Under the terms of the Amended Protective Order, Sierra was permitted to disclose its litigation files to a prospective purchaser like IPH, in order to satisfy due diligence requests, so long as 1) said prospective purchase executes a stipulation to be bound by the terms of the Amended Protective Order; 2) a "list of documents" proposed to be disclosed is provided to Defendant Patriot Rail Corporation ("Patriot"); and 3) Patriot is given the opportunity to designate a "certain narrow category of documents" as "highly confidential." and subject to only restricted disclosure. In discussing use of the "highly confidential" designation, Patriot was warned to avoid resort to "mass, indiscriminate, or routinized" categorization. ECF No. 190, 2:25-26.

Sierra now asks the Court to enforce the terms of the Amended Protective Order on grounds that Patriot has sought to designate virtually "the entire contents of Sierra's litigation file, even documents produced by third parties or by Sierra itself, as `highly confidential.'" Motion, 3: 21-22. According to Sierra, that amounts to just the kind of mass designation that the Amended Protective Order prohibited. Sierra also argues that Patriot makes the same kind of due diligence requests of its own potential acquisition targets, including the aborted purchase negotiations that underlie the present litigation.

Patriot counters that Sierra has failed to satisfy the second prerequisite for disclosure,1 which requires that Sierra provide a "list of documents" to be provided so that Patriot, in turn, can designate within five days which of those documents should be classified as "highly confidential".

By its own admission, Sierra has simply "described the contents of its litigation file in categorical fashion." Motion, 2:8. It accordingly provided counsel for Patriot with only eight general categories of documents it sought to disclose. See Decl. of Louis A. Gonzalez, Ex. B. Patriot's counsel objected by email dated February 1, 2001 (see id.), stating that the terms of the Amended Protective Order "clearly directs Sierra to Provide a concise list of documents- not categories." Id., emphasis in original. Patriot went on to designate, in extremely broad fashion, the documents it sought to protect as "highly confidential" in the face of the general categories of documents identified by Sierra.

The Court agrees that the specific terms of the Amended Protective Order provide that a "list of documents be provided" before Patriot is obligated to designate any documents so listed as "highly confidential". The eight broad categories identified by Sierra do not suffice in that regard. While the Court is sympathetic to Sierra's claim that it has to make its litigation files available to IPH to satisfy IPH's due diligence request, and cannot predict just what documents IPH chooses to examine, that does not obviate the terms of the Amended Protective Order which unequivocally require that a "list of documents" be furnished to Patriot beforehand.

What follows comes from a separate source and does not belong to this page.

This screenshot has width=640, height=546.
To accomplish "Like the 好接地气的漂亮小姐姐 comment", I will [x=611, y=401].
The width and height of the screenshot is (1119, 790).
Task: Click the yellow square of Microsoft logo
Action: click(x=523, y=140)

Although the Court recognizes that a document by document listing may be onerous and even largely unnecessary to the extent various groups of documents have been generated by Patriot, it is equally clear that more particularity has to be provided by Sierra in order to meet the requirements of the Amended Protective Order. The parties are encouraged to work together on a mutually acceptable means of identification, short of a serial description of each and every piece of paper in Sierra's litigation file, that will satisfy their concerns. In the meantime, however, the categorical description offered by Sierra is not adequate and cannot support the present motion. Defendant Sierra's Motion to Enforce Amended Protective Order (ECF No. 197) is accordingly DENIED, without prejudice, at this time.2

IT IS SO ORDERED.

FootNotes


1. Although there appears to have been an argument advanced by Patriot to the effect that IPH must demonstrate that it remains engaged in acquisition discussions, that contention is misguided. IPH's General Counsel, Daniel Marko, previously submitted a declaration to that effect (ECF No. 171), and it appears uncontroverted that IPH has executed a stipulation to be bound by the Amended Protective Order, as that order requires.
2. Because oral argument was not of material assistance, the Court ordered this matter submitted on the briefs. E.D. Cal. Local Rule 78-230(h).